En el folklore del Noroeste argentino perdura la tradición indígena referida a la transformación del hombre en
uturuncu. Testimonios del siglo XIX recogidos en Santiago del Estero y Catamarca afirman la existencia del
runa-uturuncu. Una creencia idéntica es la del tigre
capiango de la misma región; en sus memorias de las guerras civiles argentinas, el general unitario José María Paz refiere que antes de la batalla de La Tablada, en los arrabales de la ciudad de Córdoba, hubo 120 deserciones debido al rumor circulante de que Facundo Quiroga, su adversario federal, tenía entre sus hombres 400
capiangos capaces de transformarse en
uturuncu (7).
por José Antonio Pérez Gollán
1— Fernando Ramírez Rozzi, “La cueva de los yaguareté”, Ciencia Hoy, Buenos Aires, vol. 12, nº 72, 2003, p. 12-19.
2— Alberto Rex González, Cultura La Aguada del Noroeste argentino (500-900 d.
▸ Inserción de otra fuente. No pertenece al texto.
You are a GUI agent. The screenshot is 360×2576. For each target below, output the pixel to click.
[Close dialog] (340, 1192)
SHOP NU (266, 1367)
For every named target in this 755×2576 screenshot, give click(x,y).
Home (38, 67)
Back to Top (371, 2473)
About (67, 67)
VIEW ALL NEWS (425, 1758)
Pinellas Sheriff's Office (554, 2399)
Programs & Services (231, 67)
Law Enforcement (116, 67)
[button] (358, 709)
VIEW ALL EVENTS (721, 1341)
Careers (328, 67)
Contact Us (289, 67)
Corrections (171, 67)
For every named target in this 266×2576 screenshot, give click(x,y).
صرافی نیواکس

C.) 35 años después de su definición. Buenos Aires, Filmediciones Valero, 1998.
3— Alberto Rex González, Arte, estructura y arqueología. Análisis de las figuras duales y anatrópicas del N.O. argentino. Buenos Aires, Nueva Visión, 1974.
4— José Antonio Pérez Gollán, “Iconografía religiosa andina en el Noroeste argentino”, Boletín del Instituto Francés de Estudios Andinos, Lima, vol. 15, nº 3-4, 1986, p. 61-72.
5— Brian S. Bauer y Charles Stanish, Ritual and Pilgrimage in the Ancient Andes. The Islands of the Sun and the Moon. Austin, University of Texas Press, 2001.
6— José Antonio Pérez Gollán e Inés Gordillo, “Religión y alucinógenos en el antiguo Noroeste argentino”, Ciencia Hoy, Buenos Aires, vol. 4, nº 22, 1993, p. 50-63; Pérez Gollán y Gordillo, “Vilca/Uturuncu. Hacia una arqueología del uso de alucinógenos en las sociedades prehispánicas de los Andes del Sur”, Cuicuilco. Revista de la Escuela Nacional de Antropología e Historia, México D.F., nueva época, vol. 1, nº 1, 1994, p. 99-140.
7— José María Paz, Memorias póstumas. Buenos Aires, Emecé, 2000, t. 1, p. 480.
Bibliografía
1977. GONZÁLEZ, Alberto Rex, Arte precolombino de la Argentina. Introducción a su historia cultural. Buenos Aires, Filmediciones Valero, p. 162, reprod. byn nº 99, p. 161.